STUDY TEXT »

My district has a 30 percent mobility rate. What this means is that at any given time during the school year, 30 percent of the district's students are moving to a new home which means they either have to go to a different school within the district, or they are moving out of the district. Either way, studies show that this is toxic to student achievement. It's also hard for teachers, who have to constantly catch new kids up or lose kids just as they reach them. Some kids' parents just take them away to Mexico for months at a time, then show up a few months later and reenroll them, which of course causes havoc in terms of the kids' education gaps and the classroom community.
Three cases at my school. I'll start with the one that made me very happy yesterday. The first week of school when I saw my bilingual 4th grade, I asked: "Where's A?" A. had enrolled in the school two years ago fresh from the Dominican Republic and apparently very little education there. The Newcomer program is for new immigrants who had so little schooling in their homelands that even in Spanish they are way, way below grade level. They are taught strictly in Spanish for a while to help them catch up and acclimate to American institutions and customs. Anyway, A. started out in a regular bilingual 3rd grade, then was placed in the Newcomer class, I guess, when they figured out how behind she was. Then last year she repeated bilingual 3rd grade, along with a two other kids who had also been in Newcomer. The three of them are a bright, hardworking bunch. Anyway, last year she told me she wants to be a librarian when she grows up. You can imagine how happy I was. She's one of my student helpers, of course.
Anyway, this year she's in the fourth grade--luckily she's short and cute so she looks more like a nine-year-old than an eleven-year-old. So when I saw her class for the first time a couple of weeks ago and she wasn't there, I said, "Where's A?" She was still in the D.R., the other students said, and wasn't coming back till November. Their school year is different and one of the mobility problems we have is that a lot of kids go back to Mexico or the DR over the summer, or back and forth, and the school calendars there are different from here. I was so annoyed. I mean, here you have parents who didn't educate her much when she was living there, and now that she's getting a decent education they can't get her back here in time.
Well, it's only the end of September, but yesterday she showed up. I was thrilled to see her. So was her classroom teacher, who was talking to me yesterday about Case #2:
Case#2. His smartest student last year was S., who was from Mexico. Although still in a bilingual class, his English was getting quite good and he was excelling in his other subjects as well. Then, halfway through the year, his mom took him back to Mexico. He didn't want to go. He had to, and he was gone. His teacher told me though, yesterday, that at least he has the option to come back someday--apparently he has his citizenship papers. You have to realize that most of our kids HAVE BEEN BORN in the U.S. But as kids, if the parents go back to their home countries, they have to go with them, education interrupted.
Case #3. On the way to the car, I ran into M., a 5th grader. As I saw her, I realized I hadn't seen her this year. She had moved a few blocks away over the summer, but now was in the neighborhood of another school. She misses ours, and her friends. She's only going to be in this new school one year before moving up to the middle school. She was just on the cusp of transitioning between bilingual class and English-speaking class, and I hope this doesn't hold her up.

RECORDED DATA »

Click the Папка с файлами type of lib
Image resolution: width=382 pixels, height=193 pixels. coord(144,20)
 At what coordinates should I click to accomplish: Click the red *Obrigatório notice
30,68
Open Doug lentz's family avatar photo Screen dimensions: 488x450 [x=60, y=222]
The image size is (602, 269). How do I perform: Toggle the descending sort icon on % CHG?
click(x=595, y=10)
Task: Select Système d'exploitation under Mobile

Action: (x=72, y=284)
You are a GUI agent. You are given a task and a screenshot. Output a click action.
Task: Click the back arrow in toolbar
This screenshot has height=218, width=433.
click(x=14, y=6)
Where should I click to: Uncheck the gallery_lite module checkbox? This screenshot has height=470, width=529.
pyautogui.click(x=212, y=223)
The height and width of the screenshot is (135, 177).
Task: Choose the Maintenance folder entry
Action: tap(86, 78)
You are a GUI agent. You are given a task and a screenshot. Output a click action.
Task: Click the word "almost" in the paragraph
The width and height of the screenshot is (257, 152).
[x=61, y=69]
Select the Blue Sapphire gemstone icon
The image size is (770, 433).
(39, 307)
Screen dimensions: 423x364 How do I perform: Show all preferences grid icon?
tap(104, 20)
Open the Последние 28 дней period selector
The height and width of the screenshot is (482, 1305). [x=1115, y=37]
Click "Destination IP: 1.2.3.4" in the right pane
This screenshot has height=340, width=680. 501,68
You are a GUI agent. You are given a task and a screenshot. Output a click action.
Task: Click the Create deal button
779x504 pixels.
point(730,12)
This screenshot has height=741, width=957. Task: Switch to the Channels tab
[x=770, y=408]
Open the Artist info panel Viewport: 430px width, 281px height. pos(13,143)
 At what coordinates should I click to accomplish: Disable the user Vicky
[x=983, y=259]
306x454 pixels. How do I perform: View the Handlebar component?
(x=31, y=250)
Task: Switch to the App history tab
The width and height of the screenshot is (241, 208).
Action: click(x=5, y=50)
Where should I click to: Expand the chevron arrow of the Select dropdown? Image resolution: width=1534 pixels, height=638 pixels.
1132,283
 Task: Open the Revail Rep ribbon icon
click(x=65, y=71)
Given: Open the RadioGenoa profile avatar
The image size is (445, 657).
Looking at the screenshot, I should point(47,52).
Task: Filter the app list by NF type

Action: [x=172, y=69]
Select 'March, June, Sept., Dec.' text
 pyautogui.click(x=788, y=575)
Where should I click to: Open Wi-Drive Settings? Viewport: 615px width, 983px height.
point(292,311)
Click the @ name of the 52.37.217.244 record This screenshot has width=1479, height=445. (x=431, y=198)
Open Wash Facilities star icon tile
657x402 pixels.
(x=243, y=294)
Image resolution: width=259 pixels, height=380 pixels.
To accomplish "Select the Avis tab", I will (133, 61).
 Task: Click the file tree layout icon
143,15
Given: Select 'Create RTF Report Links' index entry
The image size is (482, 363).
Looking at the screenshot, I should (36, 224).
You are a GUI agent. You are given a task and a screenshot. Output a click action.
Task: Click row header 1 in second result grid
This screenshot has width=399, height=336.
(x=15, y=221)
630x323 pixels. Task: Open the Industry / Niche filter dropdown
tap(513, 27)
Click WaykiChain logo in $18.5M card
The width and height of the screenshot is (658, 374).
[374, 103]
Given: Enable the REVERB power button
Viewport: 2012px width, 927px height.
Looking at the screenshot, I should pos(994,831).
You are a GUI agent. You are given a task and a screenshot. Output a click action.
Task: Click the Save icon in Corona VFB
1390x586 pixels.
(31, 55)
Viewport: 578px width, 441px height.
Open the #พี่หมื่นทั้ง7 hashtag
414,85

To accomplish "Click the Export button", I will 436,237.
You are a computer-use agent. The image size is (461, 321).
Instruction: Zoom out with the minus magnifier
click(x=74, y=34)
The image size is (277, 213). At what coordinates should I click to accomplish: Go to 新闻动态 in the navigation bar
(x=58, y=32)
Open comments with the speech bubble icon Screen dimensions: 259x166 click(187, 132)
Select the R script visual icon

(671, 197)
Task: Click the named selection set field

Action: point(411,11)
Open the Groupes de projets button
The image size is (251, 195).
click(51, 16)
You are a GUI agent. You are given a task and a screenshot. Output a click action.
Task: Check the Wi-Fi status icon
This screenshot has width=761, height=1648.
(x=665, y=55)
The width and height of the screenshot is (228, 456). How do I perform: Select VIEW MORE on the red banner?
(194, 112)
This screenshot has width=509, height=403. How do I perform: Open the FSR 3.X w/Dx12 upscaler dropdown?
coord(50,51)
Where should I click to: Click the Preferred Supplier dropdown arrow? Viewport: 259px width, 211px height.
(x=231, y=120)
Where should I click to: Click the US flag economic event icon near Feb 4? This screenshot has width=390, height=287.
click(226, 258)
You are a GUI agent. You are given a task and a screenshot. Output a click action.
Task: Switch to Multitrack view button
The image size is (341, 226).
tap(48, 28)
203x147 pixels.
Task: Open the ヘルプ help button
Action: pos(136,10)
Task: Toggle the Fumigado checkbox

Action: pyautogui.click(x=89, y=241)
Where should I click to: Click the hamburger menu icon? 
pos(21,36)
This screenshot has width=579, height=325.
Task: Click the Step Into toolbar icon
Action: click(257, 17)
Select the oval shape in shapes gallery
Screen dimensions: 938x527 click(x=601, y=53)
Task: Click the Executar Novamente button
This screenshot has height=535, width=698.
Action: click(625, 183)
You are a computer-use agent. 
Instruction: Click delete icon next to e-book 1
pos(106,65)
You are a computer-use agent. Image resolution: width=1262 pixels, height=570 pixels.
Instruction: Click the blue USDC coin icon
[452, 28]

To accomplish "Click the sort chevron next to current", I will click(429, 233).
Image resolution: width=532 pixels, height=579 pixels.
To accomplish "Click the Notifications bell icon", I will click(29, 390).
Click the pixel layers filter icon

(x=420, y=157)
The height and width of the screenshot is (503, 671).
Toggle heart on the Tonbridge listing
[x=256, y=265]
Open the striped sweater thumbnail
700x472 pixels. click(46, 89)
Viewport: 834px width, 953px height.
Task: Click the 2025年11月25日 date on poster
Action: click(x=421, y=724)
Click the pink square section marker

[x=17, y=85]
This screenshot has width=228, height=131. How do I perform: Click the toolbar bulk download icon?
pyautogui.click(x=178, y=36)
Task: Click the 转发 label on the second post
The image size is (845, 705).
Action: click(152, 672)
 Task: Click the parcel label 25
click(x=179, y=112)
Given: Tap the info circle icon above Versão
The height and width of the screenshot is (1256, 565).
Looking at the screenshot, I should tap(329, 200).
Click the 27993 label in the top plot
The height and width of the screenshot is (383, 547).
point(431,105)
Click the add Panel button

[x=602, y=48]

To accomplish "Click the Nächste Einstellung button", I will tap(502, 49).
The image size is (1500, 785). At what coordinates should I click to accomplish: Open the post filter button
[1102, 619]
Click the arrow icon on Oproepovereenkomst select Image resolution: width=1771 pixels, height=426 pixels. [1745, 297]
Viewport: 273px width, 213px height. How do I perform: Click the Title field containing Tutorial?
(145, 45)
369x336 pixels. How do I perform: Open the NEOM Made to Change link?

AIM OF THE EXERCISE »
Return everything in the text on student mobility from "My district has" down to "the classroom community.", copied word for word.

TASK SOLUTION »
My district has a 30 percent mobility rate. What this means is that at any given time during the school year, 30 percent of the district's students are moving to a new home which means they either have to go to a different school within the district, or they are moving out of the district. Either way, studies show that this is toxic to student achievement. It's also hard for teachers, who have to constantly catch new kids up or lose kids just as they reach them. Some kids' parents just take them away to Mexico for months at a time, then show up a few months later and reenroll them, which of course causes havoc in terms of the kids' education gaps and the classroom community.